Point intéressant pour ceux qui suivent ce type d’incidents : le problème était strictement circonscrit à Outlook. Copilot fonctionnait sans accroc dans Word et Excel sur les mêmes postes, ce qui a permis d’orienter rapidement le diagnostic vers l’intégration spécifique du moteur de rédaction dans le client de messagerie, plutôt que vers une défaillance générale du service Copilot ou de l’infrastructure RDS elle-même.
Bonne nouvelle : la dernière mise à jour Microsoft 365 Apps corrige ce plantage, désormais explicitement mentionné dans le changelog. Un second correctif, plus discret, accompagne cette livraison : le bouton « M’aider à rédiger » ne s’affichait pas correctement en mode contraste élevé, ce qui privait purement et simplement certains utilisateurs en situation de handicap visuel de l’accès aux fonctions de rédaction de Copilot. Un rappel utile que les problèmes d’accessibilité méritent la même rigueur de traitement que les crashs applicatifs, même s’ils font rarement les gros titres.

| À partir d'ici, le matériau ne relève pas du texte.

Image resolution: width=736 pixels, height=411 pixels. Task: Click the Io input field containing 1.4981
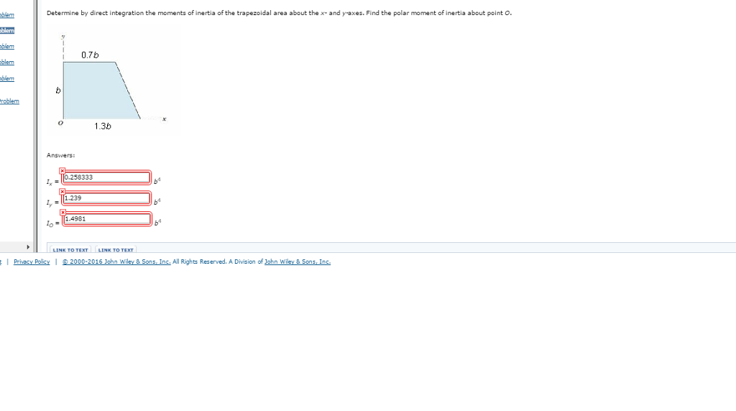point(107,218)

Tout n’est cependant pas réglé sur le front Outlook et Copilot. Un autre bug, documenté le mois dernier, continue de faire des dégâts : lorsqu’on répond à un message, Outlook omet parfois d’inclure le message d’origine dans la réponse, un comportement pour le moins gênant dans un outil dont la fonction première reste la traçabilité des échanges. Microsoft n’a pour l’instant confirmé aucun correctif sur ce point.

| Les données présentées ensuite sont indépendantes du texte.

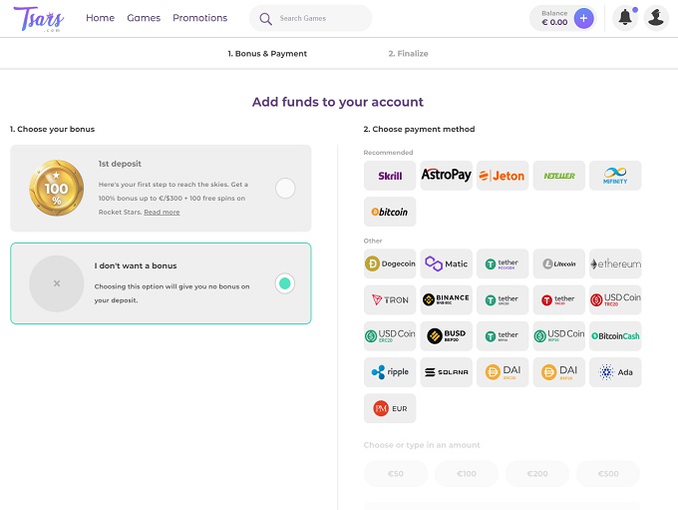Screen dimensions: 678x510
Task: Pick Solana as payment method
Action: click(x=446, y=372)
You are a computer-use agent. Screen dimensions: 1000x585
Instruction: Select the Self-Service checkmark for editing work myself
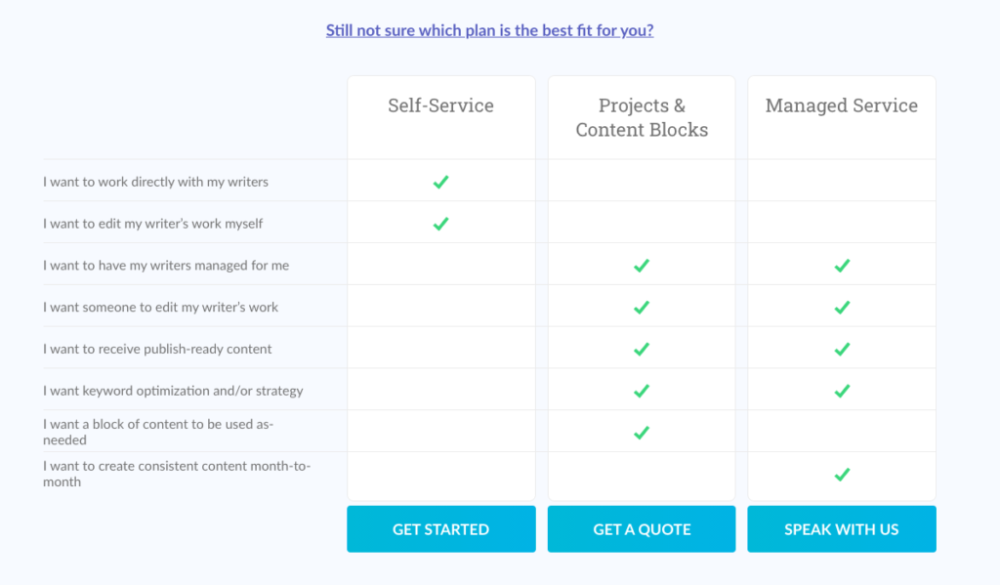pyautogui.click(x=440, y=223)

Ce que cela dit de la maturité de Copilot en environnement d’entreprise
Ce cas mérite qu’on s’y arrête au-delà du simple correctif ponctuel. Il illustre une tension bien connue des DSI qui pilotent des déploiements Microsoft 365 à grande échelle : l’intégration de fonctionnalités génératives dans des applications historiques, conçues bien avant l’ère de l’IA conversationnelle, ne se fait pas sans frictions. Un environnement RDS partagé, avec ses contraintes de ressources et ses configurations parfois anciennes, agit comme un révélateur impitoyable des défauts de jeunesse de ces intégrations.

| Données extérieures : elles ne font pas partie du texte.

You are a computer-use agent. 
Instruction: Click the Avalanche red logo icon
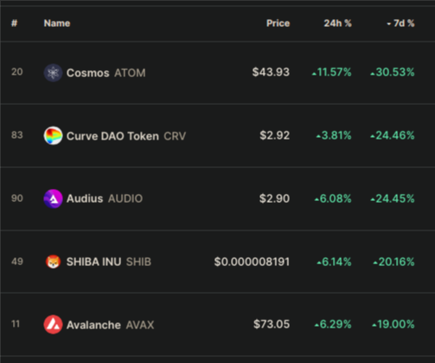pos(53,324)

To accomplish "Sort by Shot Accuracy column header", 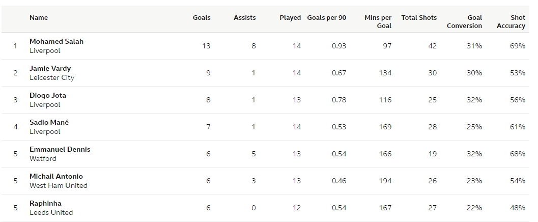I will pyautogui.click(x=511, y=21).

Pour ceux qui gèrent des parcs Outlook Classic sur infrastructure de bureaux à distance, l’enseignement est double. D’une part, la vigilance sur les changelogs des mises à jour Microsoft 365 Apps reste indispensable avant tout déploiement en masse, particulièrement lorsque des fonctionnalités Copilot sont activées par défaut pour l’ensemble des utilisateurs. D’autre part, ce type d’incident renforce l’intérêt d’une stratégie de déploiement progressif (anneaux de mise à jour) plutôt qu’un déploiement big bang, surtout sur des environnements virtualisés où les remontées d’incidents peuvent être plus lentes à identifier.
On notera enfin, non sans une pointe d’ironie, que cette actualité s’inscrit dans un climat plus large de réserve des utilisateurs vis à vis de l’omniprésence de Copilot dans les applications Office, illustré récemment par la grogne autour du bouton Copilot impossible à désactiver dans Excel. Microsoft avance sur deux fronts simultanément : convaincre de l’utilité de l’IA générative, et prouver qu’elle ne dégrade pas la fiabilité d’outils que les entreprises considèrent, à juste titre, comme critiques. Ce correctif, modeste dans son ampleur, va dans le bon sens sur ce second point.